Message pandas.core.frame.DataFrame.query has a partial mapping because there is an unsupported scenario in Snowpark pandas.

Category Warning

Description

This issue appears when the SMA detects the use of pandas.core.frame.DataFrame.query. This method is commonly used for filtering data in pandas DataFrames, but Snowpark pandas currently has limitations in supporting it. Specifically, it doesn’t support DataFrames that have a row MultiIndex, which can lead to compatibility issues during migration or execution.

Scenario

Using query() with a row MultiIndex.

Input

The following example shows how query() behaves with a row MultiIndex.

import modin.pandas as pd

data = {
    'name': ['Alice', 'Bob', 'Charlie', 'David', 'Eve', 'Frank'],
    'age': [25, 30, 35, 28, 32, 45],
    'salary': [50000, 60000, 75000, 55000, 80000, 90000],
    'department': ['Sales', 'IT', 'HR', 'Sales', 'IT', 'HR']
}

df = pd.DataFrame(data)

df = df.set_index('name')

print("DataFrame with single-level index:")
print(df)

result = df.query("age > 30 and salary < 85000")


data = {
    'A': [1, 2, 3, 4, 5, 6],
    'B': [10, 20, 30, 40, 50, 60],
    'C': ['x', 'y', 'x', 'y', 'x', 'y']
}

df = pd.DataFrame(data)

df = df.set_index([
    pd.Index(['group1', 'group1', 'group2', 'group2', 'group3', 'group3']),
    pd.Index(['a', 'b', 'a', 'b', 'a', 'b'])
])
df.index.names = ['group', 'subgroup']

result = df.query("A > 2 and B < 55")
Copy

Output

The SMA adds the EWI PNDSPY1012 to the output code to indicate that it has a scenario not supported in Snowpark pandas.

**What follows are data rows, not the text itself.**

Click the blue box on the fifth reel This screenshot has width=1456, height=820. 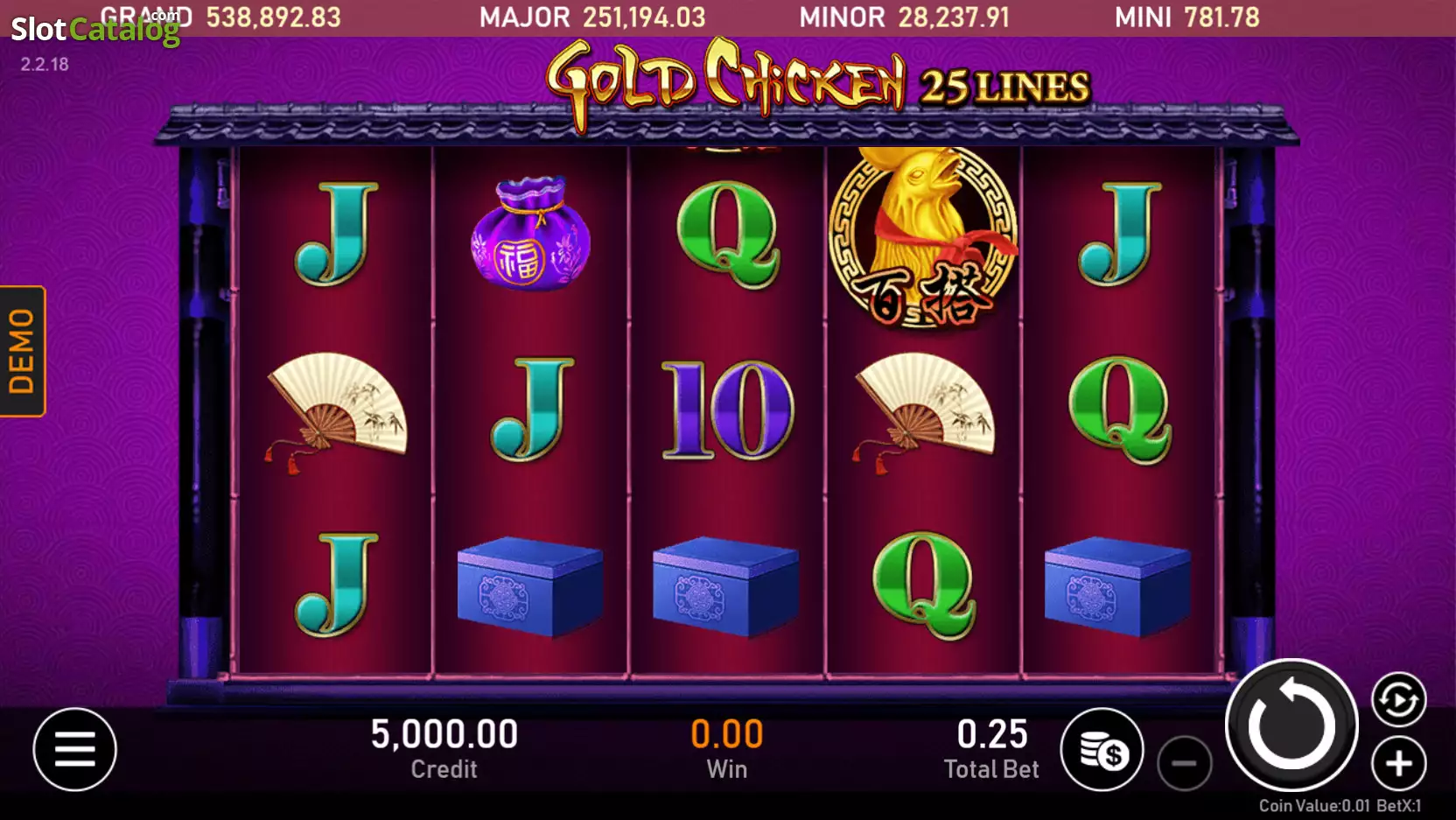1117,586
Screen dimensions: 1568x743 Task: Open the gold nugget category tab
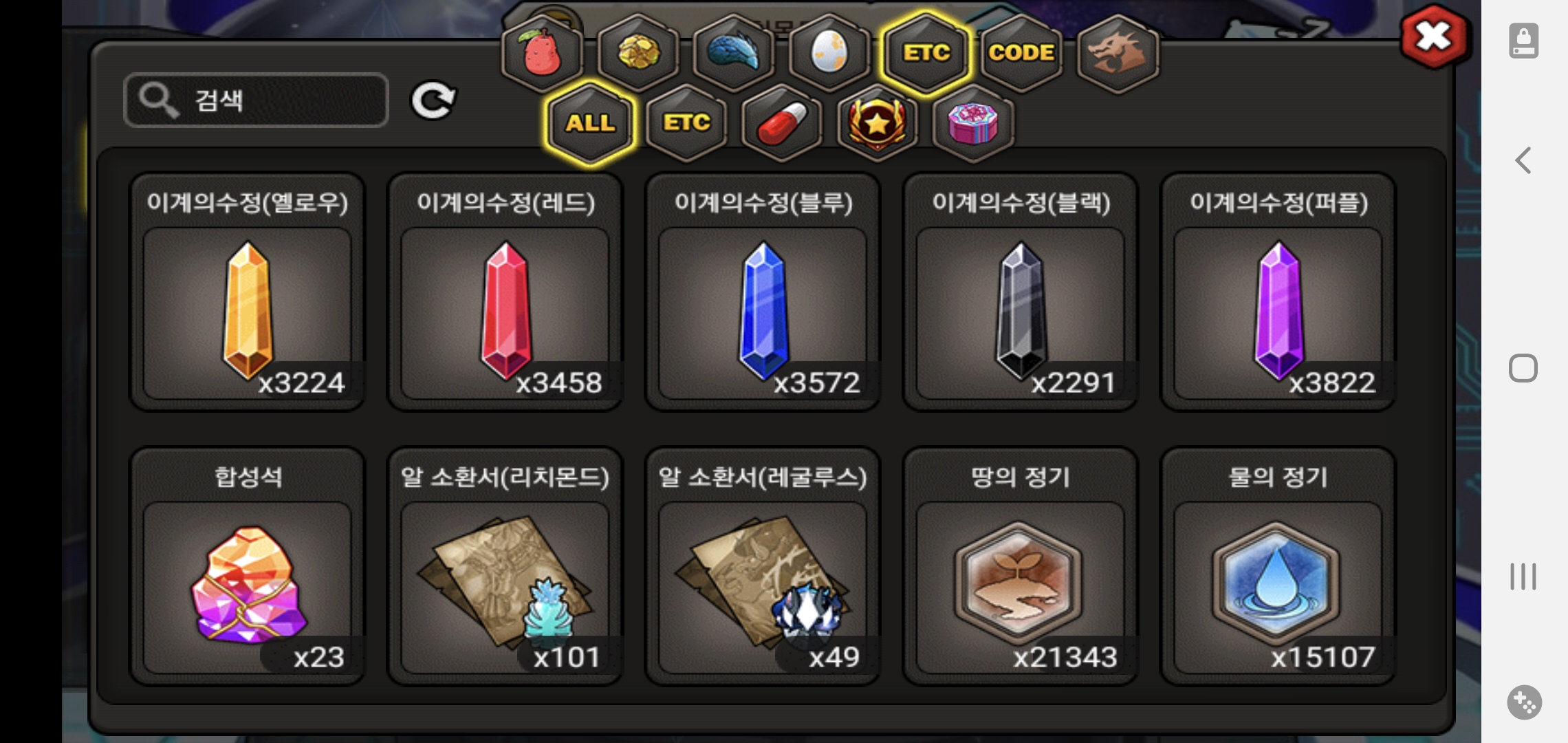coord(638,53)
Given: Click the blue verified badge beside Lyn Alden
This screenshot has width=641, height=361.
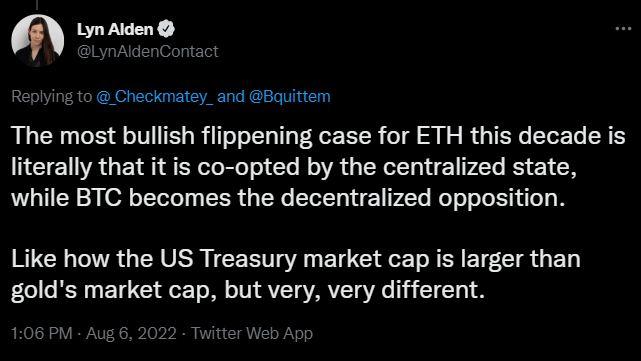Looking at the screenshot, I should click(166, 29).
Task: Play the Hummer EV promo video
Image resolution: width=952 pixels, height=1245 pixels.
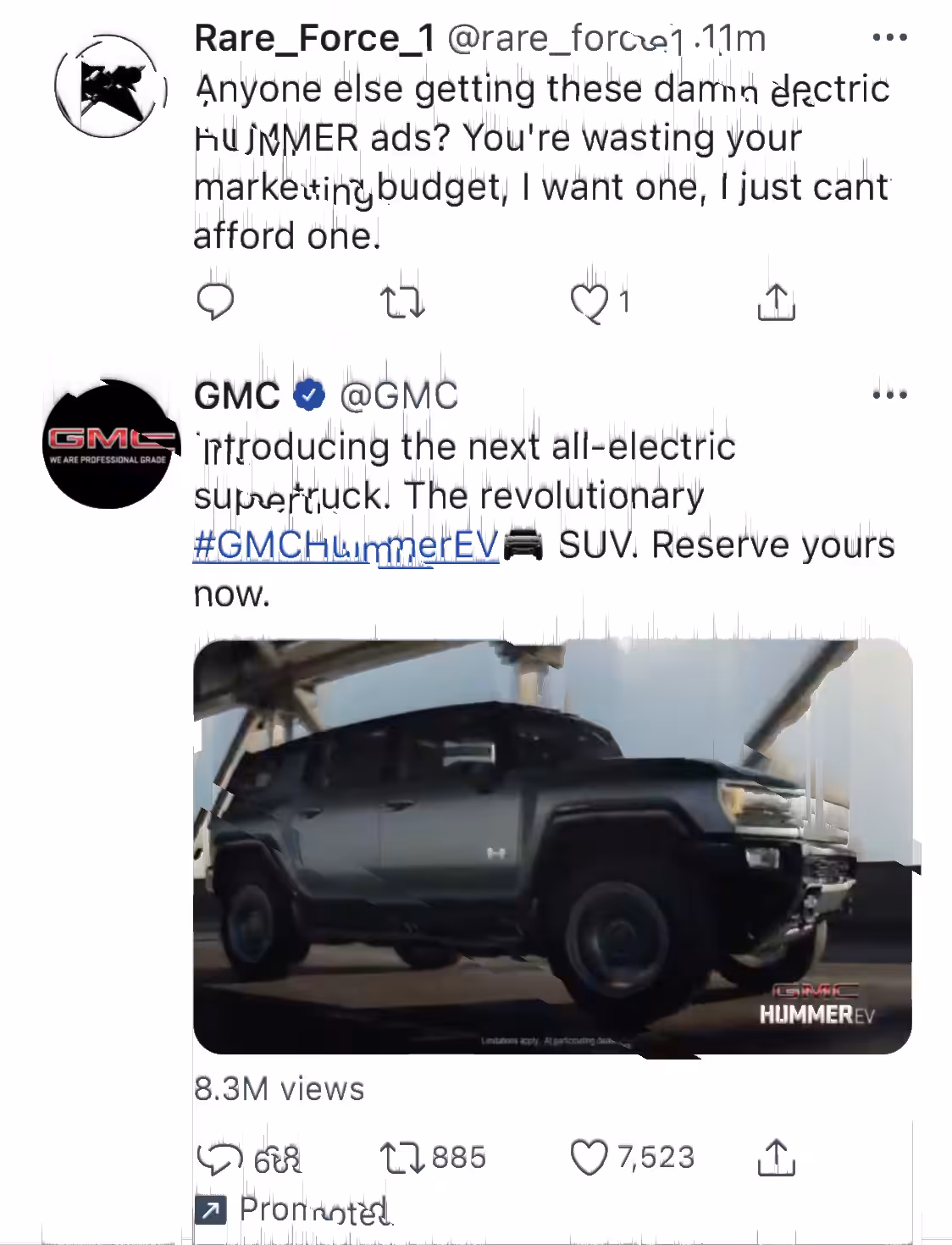Action: (552, 845)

from snowflake.snowpark.modin import plugin
import modin.pandas as pd

data = {
    'name': ['Alice', 'Bob', 'Charlie', 'David', 'Eve', 'Frank'],
    'age': [25, 30, 35, 28, 32, 45],
    'salary': [50000, 60000, 75000, 55000, 80000, 90000],
    'department': ['Sales', 'IT', 'HR', 'Sales', 'IT', 'HR']
}

df = pd.DataFrame(data)

df = df.set_index('name')

print("DataFrame with single-level index:")
print(df)

#EWI: PNDSPY1012 => pandas.core.frame.DataFrame.query does not support DataFrames that have a row MultiIndex. Check Snowpark pandas documentation for more detail.
result = df.query("age > 30 and salary < 85000")


data = {
    'A': [1, 2, 3, 4, 5, 6],
    'B': [10, 20, 30, 40, 50, 60],
    'C': ['x', 'y', 'x', 'y', 'x', 'y']
}

df = pd.DataFrame(data)

df = df.set_index([
    pd.Index(['group1', 'group1', 'group2', 'group2', 'group3', 'group3']),
    pd.Index(['a', 'b', 'a', 'b', 'a', 'b'])
])
df.index.names = ['group', 'subgroup']

#EWI: PNDSPY1012 => pandas.core.frame.DataFrame.query does not support DataFrames that have a row MultiIndex. Check Snowpark pandas documentation for more detail.
result = df.query("A > 2 and B < 55")
Copy